## Aufgabe:
Schreiben Sie aus der Besprechung von Modianos Roman „Gräser der Nacht“ die Stelle von „Der Ich-Erzähler von“ bis „zu sein scheinen.“ wortgetreu ab.

## Textauszug:

━━━━━━━━

Roman

In der Erinnerung klingen die Stimmen

Der Literaturnobelpreisträger 2014: Patrick Modiano
Der Literaturnobelpreisträger 2014: Patrick Modiano © picture alliance / dpa /Frédéric Dugit
Von Peter Urban-Halle |
Für seine Erinnerungskunst ist der Franzose Patrick Modiano mit dem Nobelpreis ausgezeichnet worden. In "Gräser der Nacht" schaut er zurück und erzählt eine Geschichte um die Entführung und Ermordung des marokkanischen Exilpolitikers Ben Barka im Herbst 1965.
"Es war eine Manie, alles kennen zu wollen, was im Laufe der Zeit und in aufeinanderfolgenden Schichten irgendeinen Ort von Paris ausgefüllt hatte." Selten hat Patrick Modiano so deutlich eingestanden, dass er ein manischer Autor ist. Kritiker behaupten, Modiano schreibe immer das gleiche Buch. Das tut er natürlich nicht. Aber man kann von einer Art Zyklus sprechen. In einem Interview sagte er, jedes Mal, wenn ein Buch fertig sei, scheine es mit ihm unzufrieden zu sein, weil er es eigentlich nicht zu Ende geführt habe. Deshalb müsse er das nächste anfangen, um das vorhergehende abzuschließen. Alle haben sie ein großes Thema: die Erinnerung. Sie ist das, was man verloren hat und zugleich bewahrt.
Der Ich-Erzähler von "Gräser der Nacht", ein Schriftsteller namens Jean, erinnert sich anhand eines schwarzen Notizbuchs an seine Pariser Zeit in den sechziger Jahren, als er mit einer mysteriösen Gruppe von Menschen verkehrte, die alle mit Marokko zu tun hatten, darunter das junge Mädchen Dannie. Jean liebt sie, aber sie bleibt undurchsichtig. Sie hat mehrere Wohnsitze, verschweigt ihren wahren Namen, ihre Aktivitäten und eine "üble Geschichte". Sicher ist nur, dass der historische Hintergrund nicht die Besatzungszeit der Kriegsjahre ist wie sonst in Modianos Romanen, sondern die skandalöse Entführung und Ermordung des marokkanischen Exilpolitikers Ben Barka im Herbst 1965, in die Dannie und ihre Freunde verstrickt zu sein scheinen.
Erinnerungsautor Modiano misstraut der Erinnerung
Die Aufzeichnungen des Notizbuchs sind sehr exakt und unzweideutig, aber sie bleiben nur "Anhaltspunkte". Das Drumherum, die eigentliche Geschichte, die Hergänge und Ereignisse von damals sind nicht mehr so genau zu erfassen. "Aber ich habe doch nicht geträumt", lautet der erste Satz des Romans. Und doch sagt Jean später, das Damals sei "wie im Traum" gewesen. Der Erinnerungsautor Modiano misstraut der Erinnerung auf jeder Seite. In der Erinnerung klingen dem Erzähler die Stimmen "schwach wie aus dem Radio", und Gesichter sind undeutlich wie "hinter der Scheibe eines Aquariums". Dennoch erforscht er sein Gedächtnis, in dem sich Orte, Zeiten und Personen kreuzen, obsessiv. Vor allem der, wie er sagt, städtische Raum erweist sich als eine Art Palimpsest, wo sich Ereignisse, Straßen, Erinnerungen und Bilder überschneiden und überschreiben.

━━━━━━━━

## Datenauszug:

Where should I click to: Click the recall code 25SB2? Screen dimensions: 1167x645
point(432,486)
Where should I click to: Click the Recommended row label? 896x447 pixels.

━━━━━━━━

## Lösung:
Der Ich-Erzähler von "Gräser der Nacht", ein Schriftsteller namens Jean, erinnert sich anhand eines schwarzen Notizbuchs an seine Pariser Zeit in den sechziger Jahren, als er mit einer mysteriösen Gruppe von Menschen verkehrte, die alle mit Marokko zu tun hatten, darunter das junge Mädchen Dannie. Jean liebt sie, aber sie bleibt undurchsichtig. Sie hat mehrere Wohnsitze, verschweigt ihren wahren Namen, ihre Aktivitäten und eine "üble Geschichte". Sicher ist nur, dass der historische Hintergrund nicht die Besatzungszeit der Kriegsjahre ist wie sonst in Modianos Romanen, sondern die skandalöse Entführung und Ermordung des marokkanischen Exilpolitikers Ben Barka im Herbst 1965, in die Dannie und ihre Freunde verstrickt zu sein scheinen.